I had thought, for all the talk about not allowing a Government formulary, the proponents of S. 3 would embrace a provision banning preferred drug lists. If they do not want to limit beneficiaries' access to drugs, my amendment should have been easy for them to support.

But by voting against my amendment, they were voting in favor of the Government setting a preferred drug list. Now, the preferred drug list might sound like a good thing, but in reality it is not. It is a Government-controlled list of drugs that you can or cannot have because the Government is not going to pay for what they say you cannot have.

The preferred drug list then operates similar to a formulary. In my opinion, if it walks like a duck, if it quacks like a duck, then it is a duck. But that is not what the courts have found. So what does that mean for Medicare beneficiaries? It means that even though S. 3 prohibits the Secretary from using a formulary, it does not prohibit the Secretary from using a preferred drug list. It is clear now then from all this analysis and their votes on this amendment that supporters of this Senate bill want the Government to set a preferred drug list. They want the Government to determine for what seniors can get coverage.

A number of States have implemented preferred drug lists. Michigan, for example, has a preferred drug list. Here is what the Kaiser Family Foundation found in a 2003 case study on that preferred drug list:

Fearing opposition from the pharmaceutical industry, the State sought virtually no input from providers, pharmacists, beneficiaries and manufacturers.

Continuing the quote:

Ultimately the department [meaning Michigan] made only a few changes to the list of drugs on the Michigan preferred drug list in response to beneficiaries and provider concerns.

Both the Illinois House and the Illinois Senate resolutions were introduced in 2002 to establish a committee to oversee that State's preferred drug list.

The resolution noted that the creation of Illinois' preferred drug list ``could lead to unintended consequences such as inferior health care, increased hospitalizations and emergency care, increased admissions into long-term care, and unnecessary patient suffering and potentially death.''

In a statement about this bill, S. 345, the assistant majority leader said that: The Medicare-administered plan envisioned under this bill would have a preferred drug list.

So this morning I talked about fitting all of the pieces of a legislative puzzle together.

Here are some of those pieces: The bill approved by the House allows price controls. The bill that was before the Senate does not prohibit the Secretary from dictating the drugs beneficiaries can get. We have Senator Durbin's statement about his own bill and how he envisioned a preferred drug list.

So despite claims by those on the other side of the aisle, this bill is not harmless to senior citizens. If this Trojan horse attack succeeds in a Government takeover of the drug benefit, here is what seniors can look forward to: They can look forward to fewer choices. They can look forward to fewer opportunities to choose a plan that best meets their needs--the needs of 44 million senior citizens in America.

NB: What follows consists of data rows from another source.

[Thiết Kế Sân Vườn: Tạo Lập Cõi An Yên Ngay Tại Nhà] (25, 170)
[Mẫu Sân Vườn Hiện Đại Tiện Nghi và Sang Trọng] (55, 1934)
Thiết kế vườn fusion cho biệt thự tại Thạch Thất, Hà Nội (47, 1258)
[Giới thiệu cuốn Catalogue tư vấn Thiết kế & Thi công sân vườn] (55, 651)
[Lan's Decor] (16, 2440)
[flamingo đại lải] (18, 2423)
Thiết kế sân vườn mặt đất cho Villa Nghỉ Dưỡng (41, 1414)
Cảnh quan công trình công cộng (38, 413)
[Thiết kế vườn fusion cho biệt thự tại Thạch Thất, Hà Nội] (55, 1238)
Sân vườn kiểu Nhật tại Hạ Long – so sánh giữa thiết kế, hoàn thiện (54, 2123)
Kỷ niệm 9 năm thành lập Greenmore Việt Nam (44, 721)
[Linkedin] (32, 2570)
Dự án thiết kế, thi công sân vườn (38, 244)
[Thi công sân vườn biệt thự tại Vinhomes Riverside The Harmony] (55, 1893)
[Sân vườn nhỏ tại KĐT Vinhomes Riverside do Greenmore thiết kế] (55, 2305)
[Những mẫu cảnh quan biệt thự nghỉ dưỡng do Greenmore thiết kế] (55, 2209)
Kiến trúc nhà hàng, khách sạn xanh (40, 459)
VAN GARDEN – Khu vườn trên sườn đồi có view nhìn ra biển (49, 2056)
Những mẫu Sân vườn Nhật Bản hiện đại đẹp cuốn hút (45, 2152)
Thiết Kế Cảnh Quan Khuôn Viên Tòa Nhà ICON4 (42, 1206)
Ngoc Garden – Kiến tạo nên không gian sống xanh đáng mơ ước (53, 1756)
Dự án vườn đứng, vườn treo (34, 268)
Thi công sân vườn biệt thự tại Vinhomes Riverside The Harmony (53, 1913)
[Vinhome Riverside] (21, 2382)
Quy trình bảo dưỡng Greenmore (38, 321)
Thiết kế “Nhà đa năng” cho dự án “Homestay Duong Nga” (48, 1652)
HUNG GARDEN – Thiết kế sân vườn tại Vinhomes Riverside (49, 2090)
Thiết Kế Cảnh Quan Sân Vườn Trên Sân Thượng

If the Senate bill were to pass, seniors will get only the drugs some Government bureaucrat determines they can have. All other Americans will see the prices of their prescription drugs going up. That is not me saying it. Professor Scott Morton of Yale University testified before the Senate Finance Committee to that mathematical fact, that if you have 44 million senior citizens, and you have the Government dictating the price, when you deal with that number of people, the price is going to go up for everybody. If that is what the other side calls harmless, I shudder to think what their definition of ``harmful'' might be.

We should have and did stop this bill in its tracks. Voting no was a vote against Government-controlled drug lists, Government setting prices, and Government restrictions on seniors' access to drugs. That was the right thing to do today, and I am glad the vote came out the way it did. I hope it stays that way because if it ain't broke, don't fix it.